When the $US200 million structure was completed in 1964, the American Society of Civil Engineers named it "one of the seven engineering wonders of the modern world."
To construct it, workers dug huge underwater ditches for two tunnels and lined them with rocks. They then lowered plugged-up pieces of the concrete tunnel into the ditches. In order to allow cars to drive through, the workers then unplugged the tunnel pieces.

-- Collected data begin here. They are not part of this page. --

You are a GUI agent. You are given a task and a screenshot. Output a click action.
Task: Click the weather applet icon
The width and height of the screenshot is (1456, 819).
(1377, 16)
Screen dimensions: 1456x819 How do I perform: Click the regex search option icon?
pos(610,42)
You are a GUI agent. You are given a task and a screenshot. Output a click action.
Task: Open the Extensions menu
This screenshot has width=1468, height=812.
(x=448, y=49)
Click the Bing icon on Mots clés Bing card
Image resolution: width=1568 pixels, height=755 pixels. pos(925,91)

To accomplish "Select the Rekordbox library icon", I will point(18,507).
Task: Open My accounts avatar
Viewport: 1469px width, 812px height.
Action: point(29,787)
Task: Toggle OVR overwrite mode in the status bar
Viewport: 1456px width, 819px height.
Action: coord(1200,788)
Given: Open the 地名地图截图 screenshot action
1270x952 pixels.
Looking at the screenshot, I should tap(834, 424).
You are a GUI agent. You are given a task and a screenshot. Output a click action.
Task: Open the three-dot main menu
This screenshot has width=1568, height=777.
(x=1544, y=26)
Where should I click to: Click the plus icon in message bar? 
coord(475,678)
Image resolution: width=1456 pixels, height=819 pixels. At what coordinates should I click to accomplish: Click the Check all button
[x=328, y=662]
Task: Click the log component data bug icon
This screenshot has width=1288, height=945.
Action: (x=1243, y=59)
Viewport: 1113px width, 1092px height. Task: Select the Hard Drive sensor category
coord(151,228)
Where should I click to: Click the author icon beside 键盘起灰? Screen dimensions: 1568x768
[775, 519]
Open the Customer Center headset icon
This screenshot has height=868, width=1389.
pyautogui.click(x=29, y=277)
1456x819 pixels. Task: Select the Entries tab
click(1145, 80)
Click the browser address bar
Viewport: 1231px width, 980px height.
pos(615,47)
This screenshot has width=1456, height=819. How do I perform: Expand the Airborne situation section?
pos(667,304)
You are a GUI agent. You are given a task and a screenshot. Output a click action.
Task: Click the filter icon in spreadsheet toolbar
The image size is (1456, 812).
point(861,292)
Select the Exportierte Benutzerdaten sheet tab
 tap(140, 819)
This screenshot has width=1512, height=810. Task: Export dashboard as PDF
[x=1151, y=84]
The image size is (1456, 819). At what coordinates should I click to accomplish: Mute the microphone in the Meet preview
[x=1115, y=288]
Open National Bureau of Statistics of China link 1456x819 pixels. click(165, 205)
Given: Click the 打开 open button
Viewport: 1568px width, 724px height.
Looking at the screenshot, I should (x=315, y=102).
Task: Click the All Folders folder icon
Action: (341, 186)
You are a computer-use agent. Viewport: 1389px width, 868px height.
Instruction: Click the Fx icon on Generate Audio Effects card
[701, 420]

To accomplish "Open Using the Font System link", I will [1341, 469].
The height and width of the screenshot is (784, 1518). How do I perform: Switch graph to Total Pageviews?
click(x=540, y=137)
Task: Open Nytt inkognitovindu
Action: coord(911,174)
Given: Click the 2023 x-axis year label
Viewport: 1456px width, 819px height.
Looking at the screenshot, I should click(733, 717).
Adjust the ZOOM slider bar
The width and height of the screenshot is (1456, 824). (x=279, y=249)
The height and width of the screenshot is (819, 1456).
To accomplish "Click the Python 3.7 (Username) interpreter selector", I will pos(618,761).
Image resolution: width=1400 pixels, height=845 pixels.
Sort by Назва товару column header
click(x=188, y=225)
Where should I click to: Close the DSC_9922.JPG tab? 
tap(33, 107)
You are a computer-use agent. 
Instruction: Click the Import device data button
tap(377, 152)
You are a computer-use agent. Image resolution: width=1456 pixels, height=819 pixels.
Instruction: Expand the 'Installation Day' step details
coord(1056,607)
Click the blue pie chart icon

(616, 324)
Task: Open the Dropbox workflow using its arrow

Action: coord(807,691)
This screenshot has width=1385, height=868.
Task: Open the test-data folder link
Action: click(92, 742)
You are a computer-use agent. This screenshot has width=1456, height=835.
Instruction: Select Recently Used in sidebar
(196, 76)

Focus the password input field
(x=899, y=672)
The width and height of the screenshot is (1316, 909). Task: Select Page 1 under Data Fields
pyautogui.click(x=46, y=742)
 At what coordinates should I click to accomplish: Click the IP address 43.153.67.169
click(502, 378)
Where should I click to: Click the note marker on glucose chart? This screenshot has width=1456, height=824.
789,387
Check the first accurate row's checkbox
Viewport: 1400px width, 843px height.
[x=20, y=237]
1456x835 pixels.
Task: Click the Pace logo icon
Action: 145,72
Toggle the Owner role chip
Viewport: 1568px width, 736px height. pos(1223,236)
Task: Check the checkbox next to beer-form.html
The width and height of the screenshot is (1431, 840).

The tunnels run about a mile under the Bay, allowing ships and boats to travel over them, according to The Washington Post. The mile-long tunnels connect to the bridge sections via four manmade islands that are each as large as a football field. The depth of the water ranges from 25 to 100 feet, according to the Chesapeake Bay Bridge and Tunnel Commission.
Before the structure was built, 50 to 60 cars at a time would drive up onto ferries, which would carry them across the water, with the Chesapeake Bay to the west and the Atlantic Ocean to the east.
The 23-mile-long Chesapeake Bay Bridge-Tunnel only included one northbound and one southbound lane until 1999, when two more lanes and were added in each direction. Over 100 million cars and trucks have driven over the bridge-tunnel to date.
To help alleviate traffic, construction on a parallel $US755 million tunnel will begin in fall 2017. Called the Thimble Shoal Channel, it will connect to the Chesapeake Bay Bridge-Tunnel's existing roadway and will be complete by 2022.